Le Shu-Yun, Shapiro Bruce A
Center for Cancer Research Nanobiology Program, NCI Center for Cancer Research, National Cancer Institute, Frederick, MD, USA.
Wiley Interdiscip Rev Data Min Knowl Discov. 2011 Jan-Feb;1(1):88-95. doi: 10.1002/widm.13. Epub 2011 Jan 10.
The normal functions of genomes depend on the precise expression of messenger RNAs and noncoding RNAs (ncRNAs) such as transfer RNAs and microRNAs in eukaryotes. These ncRNAs and functional RNA structures (FRSs) act as regulators or response elements for cellular factors and participate in transcription, posttranscriptional processing, and translation.

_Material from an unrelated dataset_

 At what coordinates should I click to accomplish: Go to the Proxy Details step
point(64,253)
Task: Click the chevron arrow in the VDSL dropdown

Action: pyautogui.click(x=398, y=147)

Knowledge discovery of these FRSs in huge DNA/RNA sequence databases is a very important step to reach our goal of going from genomic sequence data to biological knowledge for understanding RNA-based regulation. Analyses of a large number of FRSs have indicated that the FRS can be well characterized by some quantitative measures such as significance and well-ordered scores of the local segment. Various data mining tools have been developed and successfully applied to FRS discovery in genomic sequence databases. Here, we summarize our efforts in the computational discovery of structured features of ncRNAs and FRSs within complex genomes by EDscan and SigED.
基因组的正常功能取决于真核生物中信使核糖核酸(mRNA)和非编码核糖核酸(ncRNA)(如转运核糖核酸和微小核糖核酸)的精确表达。这些ncRNA和功能性RNA结构(FRS)作为细胞因子的调节因子或反应元件,参与转录、转录后加工和翻译。在庞大的DNA/RNA序列数据库中发现这些FRS是实现我们从基因组序列数据获取生物学知识以理解基于RNA的调控这一目标的非常重要的一步。对大量FRS的分析表明,FRS可以通过一些定量指标(如局部片段的显著性和有序得分)进行很好的表征。已经开发了各种数据挖掘工具,并成功应用于基因组序列数据库中的FRS发现。在此,我们总结了我们通过EDscan和SigED在复杂基因组中计算发现ncRNA和FRS结构特征方面所做的工作。